The Muramvya Regional Hospital (Hôpital Régional de Muramvya) is a hospital in Muramvya Province, Burundi.

==Location==

The Muramvya Hospital is a public district hospital in the Muramvya Health District serving a population of 174,259 as of 2014.
It is in the city of Muramvya.
As of 2016 it was the only hospital in the district, the western district of two in Muramvya Province.
Kiganda Hospital served th eastern district.

==Events==

In June 2001 there was an outbreak of typhus in Muramvya Province.
126 cases were reported, and Muramvya Hospital recorded nine deaths.

In 2005/2006 Muramvya Hospital and others were investigated by Human Rights Watch for their practice of detaining patients who were unable to pay for their treatment, forcing them to sell possessions or rely on help from relatives to be allowed to leave.
About two thirds were surgical patients who could not collect insurance payments, and could not repay the high costs of treatment.
Other hospitals investigated were Prince Régent Charles Hospital, Prince Louis Rwagasore Clinic, Roi Khaled Hospital, Gitega Hospital, Ngozi Hospital, Bururi Hospital, Rumonge Hospital and Matana Hospital.
Similar practices prevailed at all of them.
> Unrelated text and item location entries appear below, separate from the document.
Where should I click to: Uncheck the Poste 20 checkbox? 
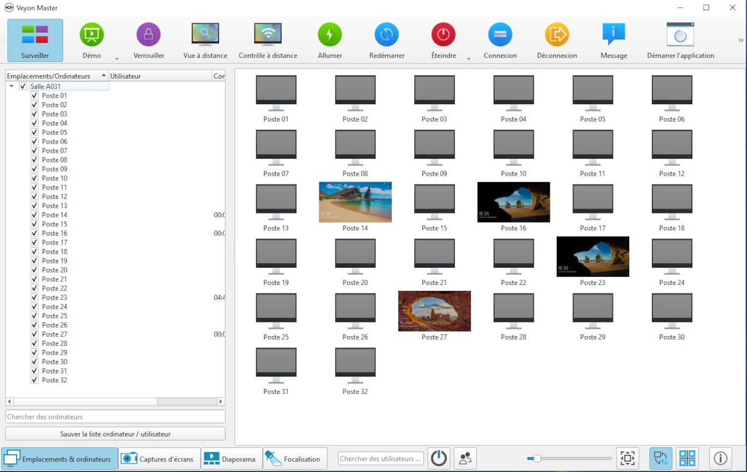(x=35, y=270)
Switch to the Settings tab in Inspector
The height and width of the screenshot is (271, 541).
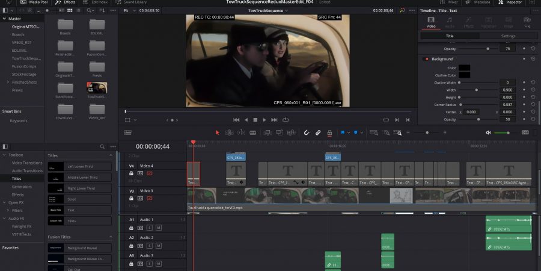pyautogui.click(x=507, y=36)
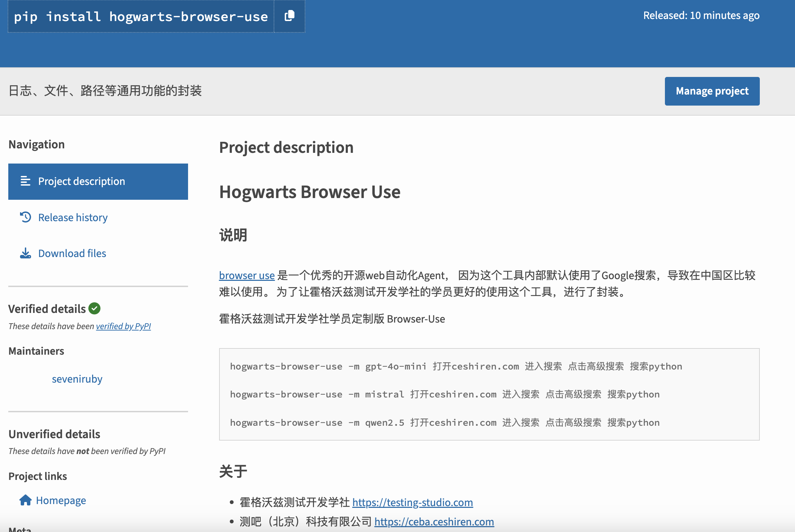Click the green verified checkmark icon
795x532 pixels.
94,308
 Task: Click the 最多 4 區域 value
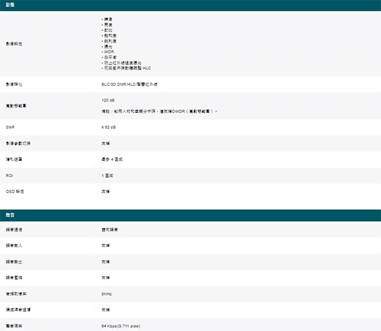(112, 160)
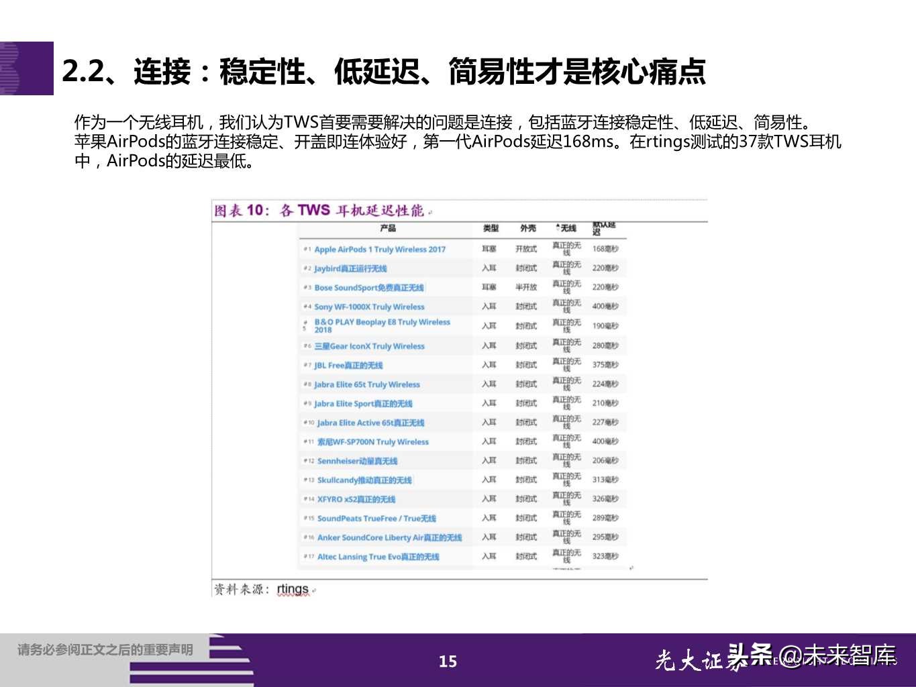Open the B&O PLAY Beoplay E8 link

381,325
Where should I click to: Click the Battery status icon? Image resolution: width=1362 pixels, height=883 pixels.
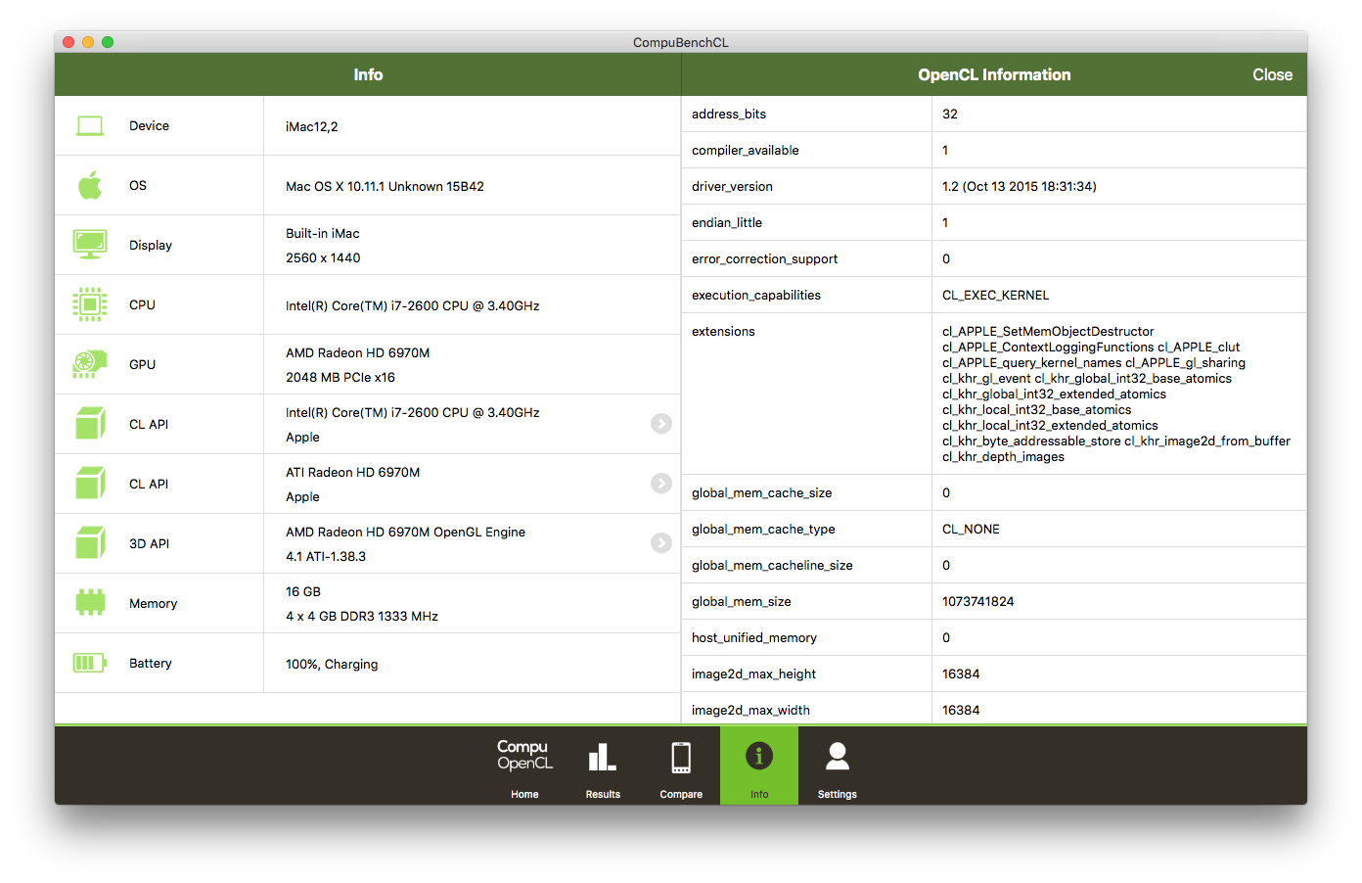pyautogui.click(x=90, y=663)
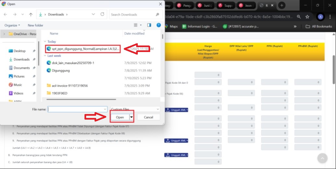Click the scroll-to-top round arrow button

pyautogui.click(x=322, y=158)
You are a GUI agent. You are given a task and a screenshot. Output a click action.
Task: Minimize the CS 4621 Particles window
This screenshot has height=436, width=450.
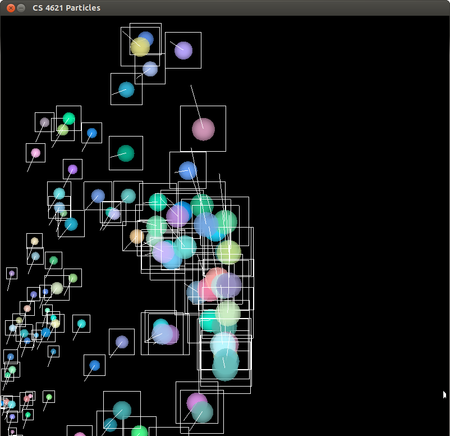pyautogui.click(x=21, y=8)
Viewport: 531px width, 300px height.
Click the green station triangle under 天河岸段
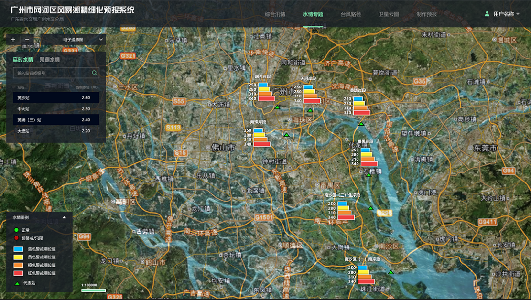(x=310, y=110)
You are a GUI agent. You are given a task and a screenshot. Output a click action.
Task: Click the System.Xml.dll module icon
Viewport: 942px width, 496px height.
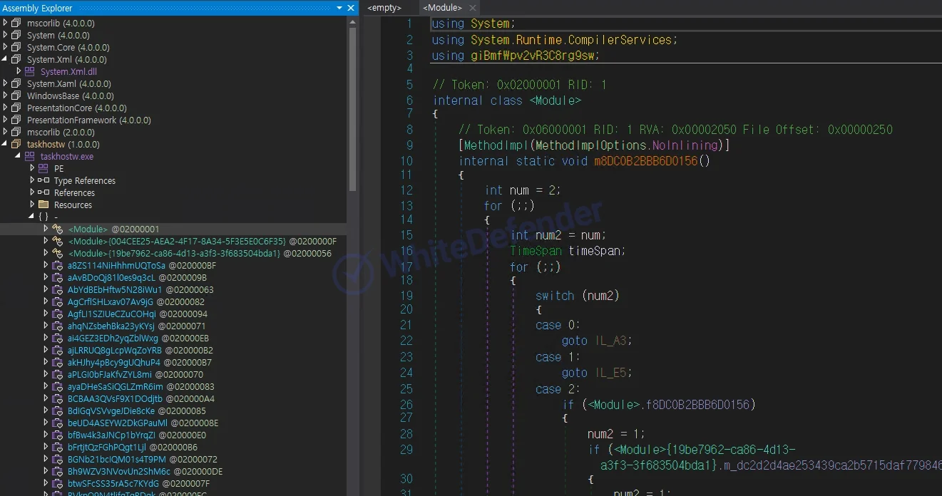(x=30, y=72)
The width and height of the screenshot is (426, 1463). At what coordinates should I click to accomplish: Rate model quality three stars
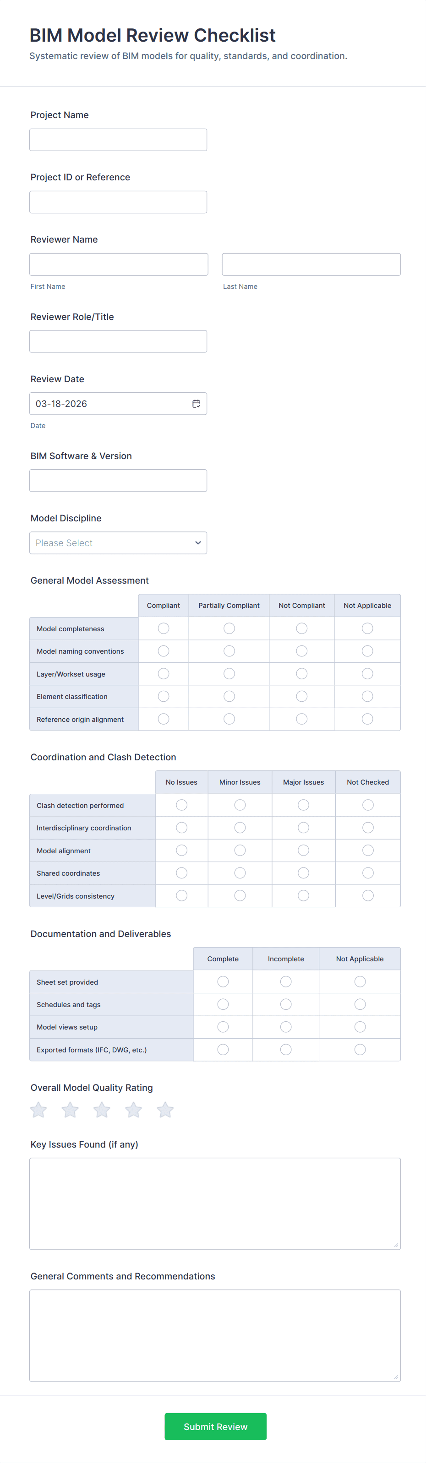[102, 1109]
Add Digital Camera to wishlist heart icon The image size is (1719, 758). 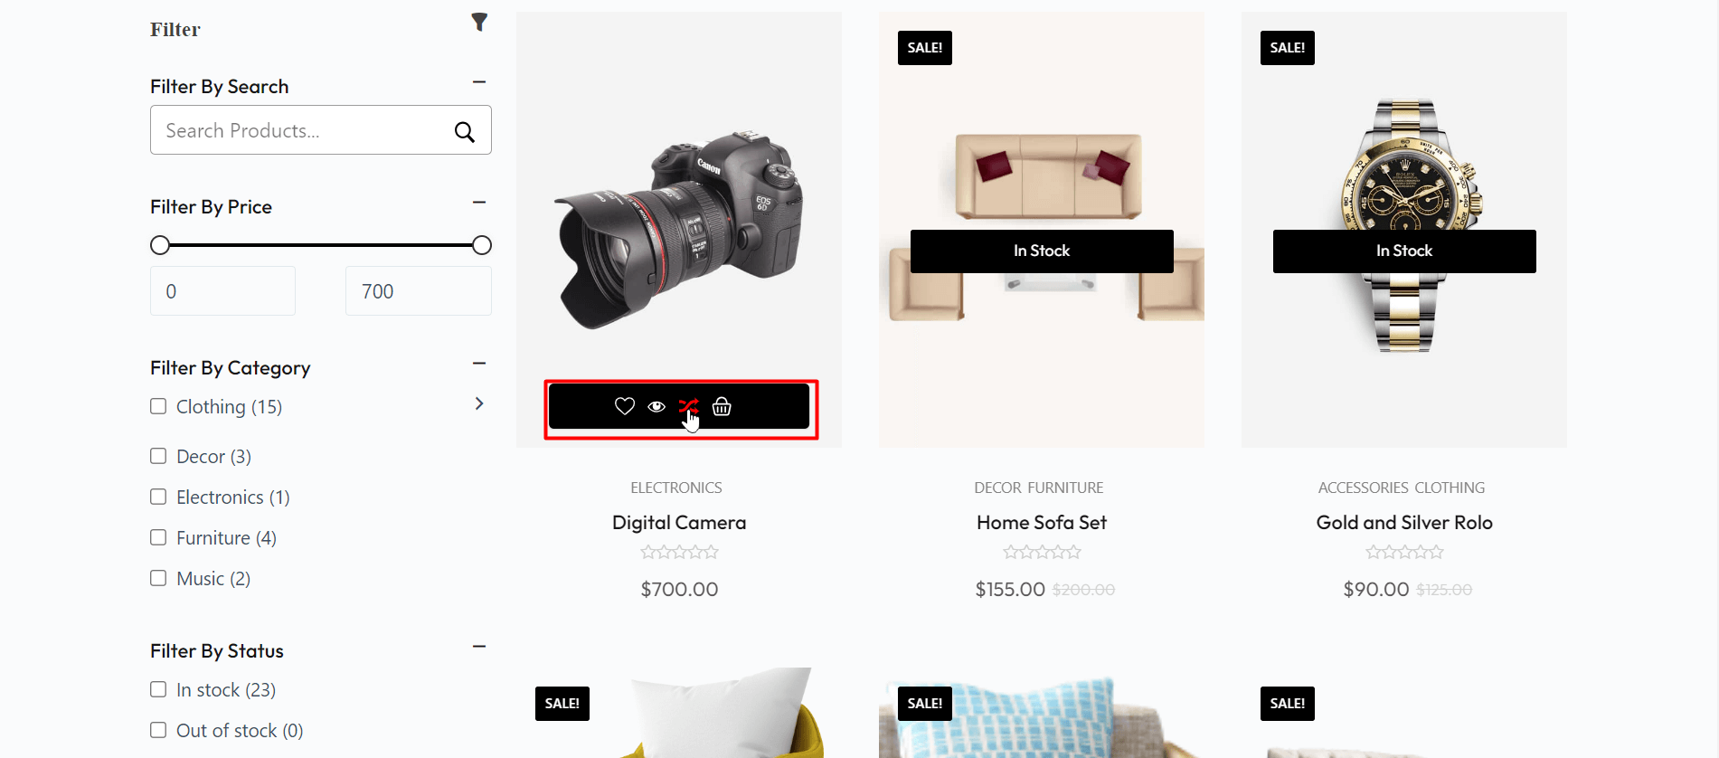click(625, 406)
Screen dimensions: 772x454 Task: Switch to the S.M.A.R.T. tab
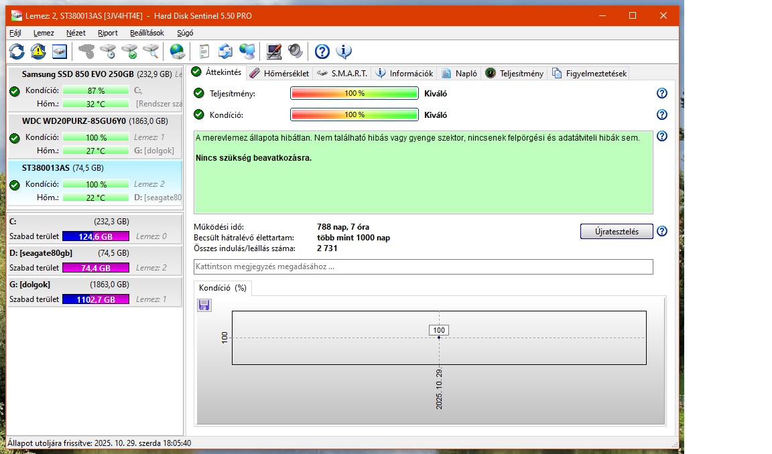[x=342, y=74]
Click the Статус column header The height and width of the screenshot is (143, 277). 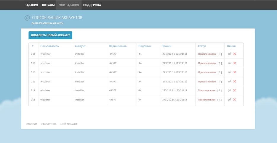coord(202,46)
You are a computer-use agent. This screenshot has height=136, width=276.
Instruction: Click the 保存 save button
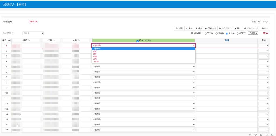[189, 28]
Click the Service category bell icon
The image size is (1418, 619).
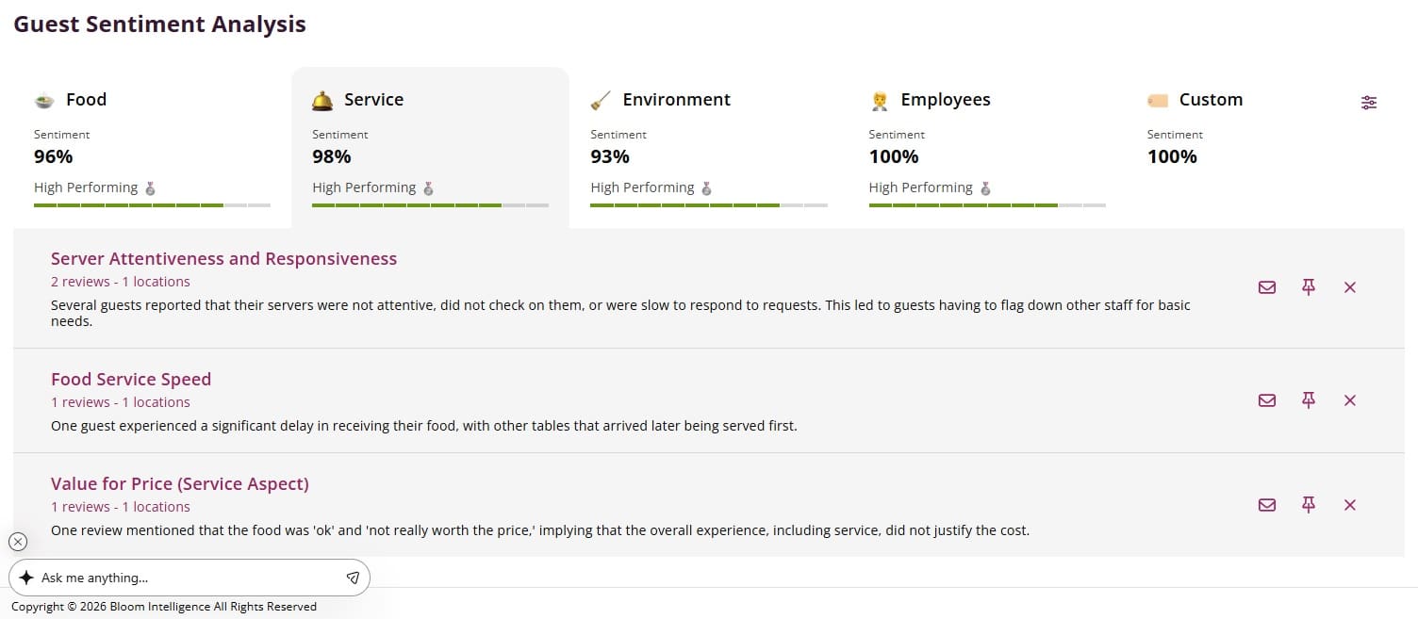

In May 2006, without prior warning, the President of Burundi removed user fees in all hospitals and health centers to women giving birth and for children under 5.
Although well-intentioned, the immediate effect at Muramvya Hospital was to reduce the hospital's revenue, increase paperwork and reduce the quality of service that could be offered.
Between May 2006 and May 2008 a Chinese medical team was stationed at Muramvya Provincial Hospital.

WorldVision reported that in 2012 it had rehabilitated a child nutrition center at the hospital, giving mothers, children and staff access to clean water.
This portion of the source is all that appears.